The Glorious Heresies (2016)

Who wrote it?
Lisa McInerney (1981- ; active 2013- ), born Galway, Ireland. She is the duagher-in-law of Irish broadcaster Geraldine McInerney, but was raised by her grandparents. She studied Englsh and Geography at University College Cork. Her first publication was the short story 'Saturday, Boring' published in a 2013 Faber anthology of new Irish writing, but she became better known as the author of the 'Arse End of Ireland' blog, under the pseudonym 'Sweary Lady'.

The Glorious Heresies (publised in 2015) was her debut novel, and as well as picking up the Women's Prize it won the 2016 Desmond Elliott Prize for best debut novel. She has since followed it up with two sequels, forming a 'Cork City' trilogy and continuing to follow Ryan Cusack and other characters from her debut: The Blood Miracles (2017), which was longlisted for the Dylan Thomas Prize and The Rules of Revelation (2021). The rights to the series have been bought by ITV Studios, with McInerney set to write the screenplays.

What's it about?
The Glorious Heresies is a darkly humorous yet moving tale set in the criminal underworld of Cork, in post-crash Ireland. It shifts perspective between five central characters, most centrally Ryan Cusack, the eldest of six siblings who has lost his mother and despite high intelligence and a talent for music has fallen into a life of low-level drug dealing, only really gaining satisfaction from his relationship with Karine. Elsewhere, we follow Maureen, a sixty-something who murders an intruder with a religious relic; her son JP - a jaded criminal overlord; Tony Cusack - Ryan’s dad who’s employed by JP to clean up his mother’s mess; and Georgie, a prostitute in JP’s pay who turns out to be the girlfriend of the murdered intruder. And that’s just the main cast…

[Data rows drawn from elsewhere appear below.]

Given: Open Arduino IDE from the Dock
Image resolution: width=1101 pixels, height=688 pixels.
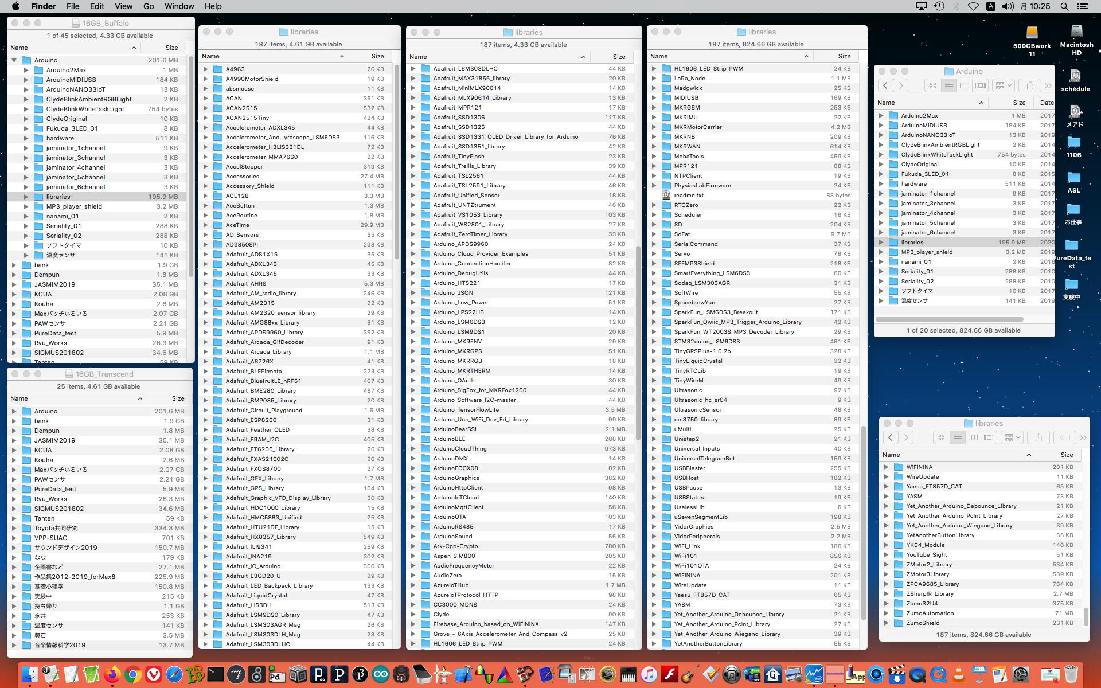Looking at the screenshot, I should [380, 674].
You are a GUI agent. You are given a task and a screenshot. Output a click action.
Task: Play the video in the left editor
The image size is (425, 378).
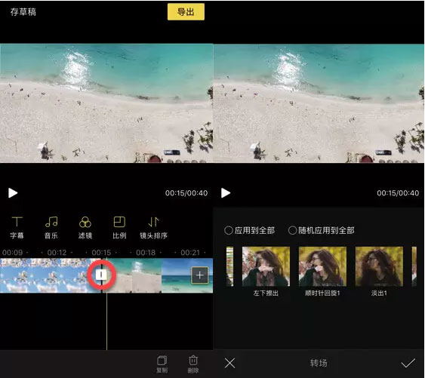(x=13, y=193)
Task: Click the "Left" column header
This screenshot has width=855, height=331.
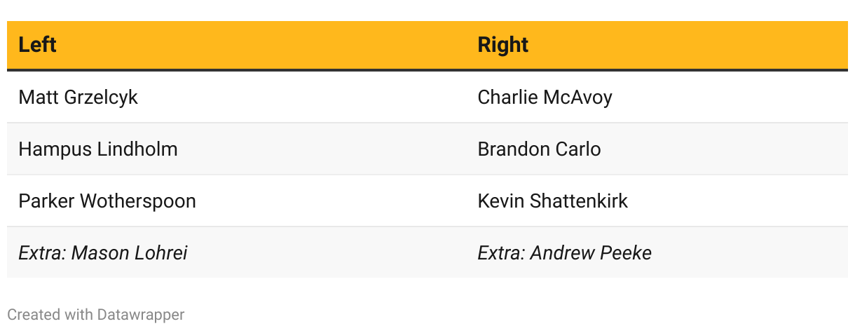Action: [37, 45]

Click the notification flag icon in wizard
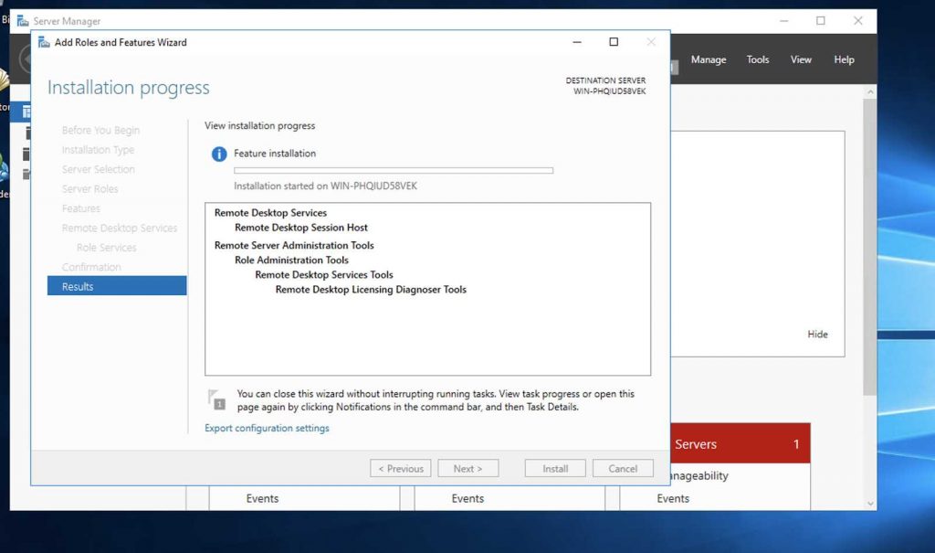216,399
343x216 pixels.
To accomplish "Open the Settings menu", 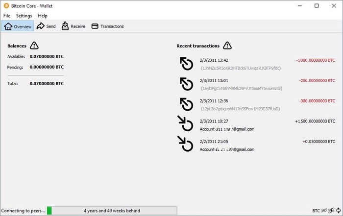I will (24, 16).
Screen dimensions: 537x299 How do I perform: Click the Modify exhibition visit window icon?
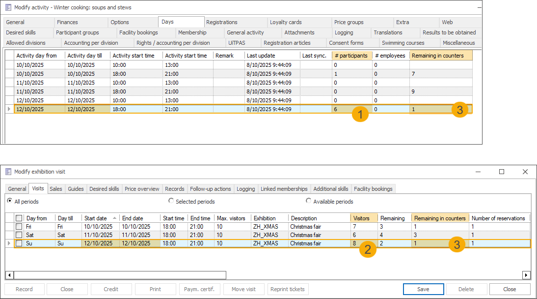(8, 172)
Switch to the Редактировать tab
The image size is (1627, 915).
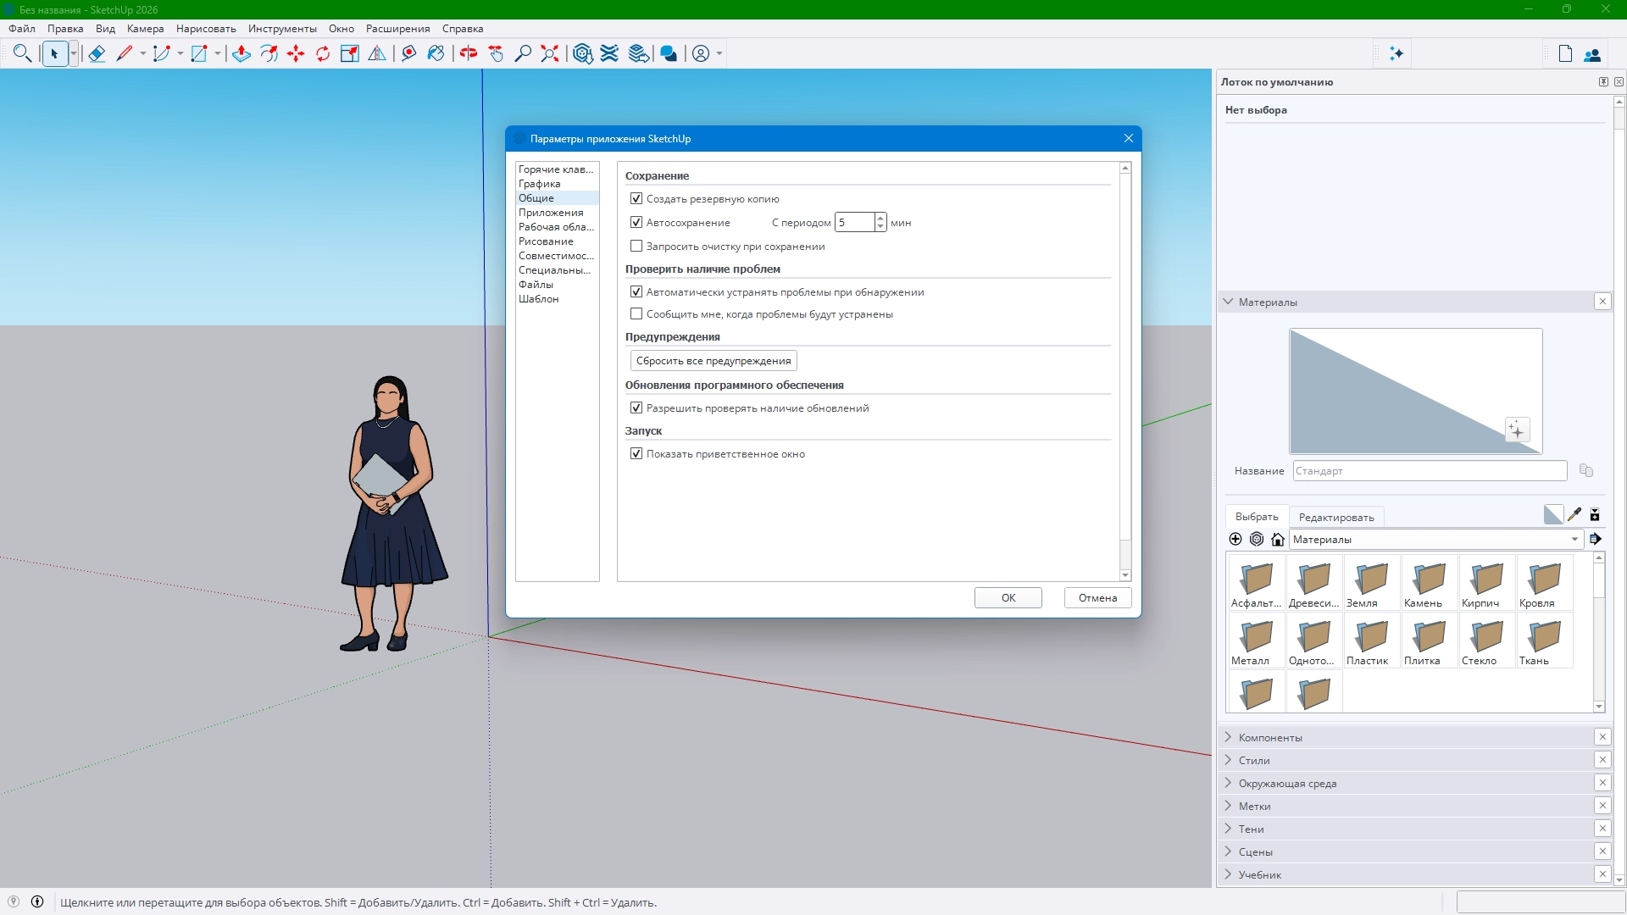(x=1336, y=517)
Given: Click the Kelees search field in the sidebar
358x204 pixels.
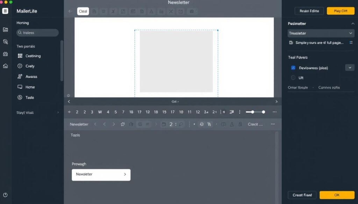Looking at the screenshot, I should click(x=37, y=32).
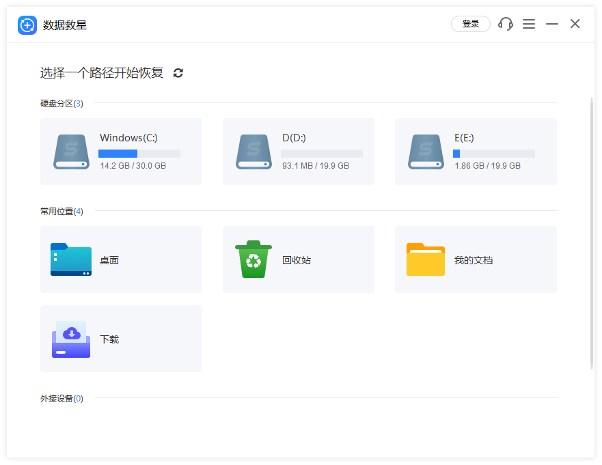Open the hamburger menu in title bar
The image size is (602, 465).
point(529,24)
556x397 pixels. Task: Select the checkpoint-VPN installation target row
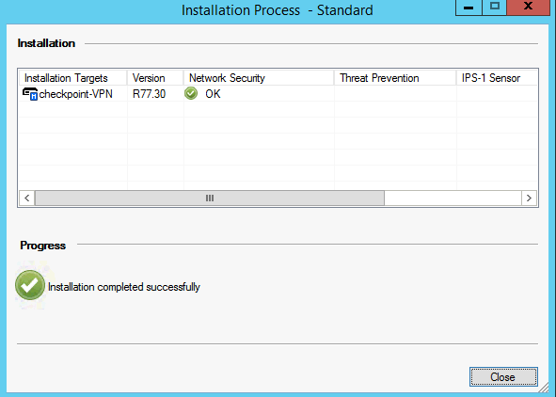pos(278,94)
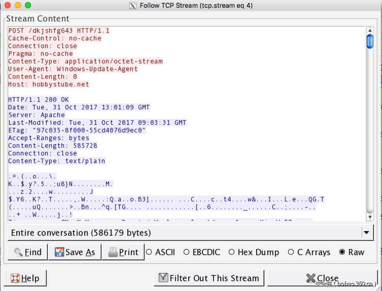Viewport: 382px width, 291px height.
Task: Click the Print printer icon
Action: (113, 252)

A lot happens here, but the most significant action spins off both from Maureen’s actions and from Ryan’s inebriated encounter with neighbour (and one-time madam) Tara Duane. We also learn about Maureen’s past, narrowly escaping life in a Magdalene Laundry and instead exiled to London while JP is raised by her parents, and her subsequent disdain for her country and Catholicism. Tony deals with alcoholism, Ryan finds himself in prison for dealing, and Georgie joins a religious cult-of-sorts while simultaneously looking for her disappeared ex. Inevitably, all of these many strings of the story cross over in both predictable and occasionally surprising ways.

What I liked

  • This is a shift into a bit of a different space genre-wise in terms of winners of the two Prizes I’ve been covering. While it certainly still contains ‘literary’ themes it’s general style feels more like Crime / Mystery fiction. It’s a pacey and page-turning read as a result, and a nice shift of gear.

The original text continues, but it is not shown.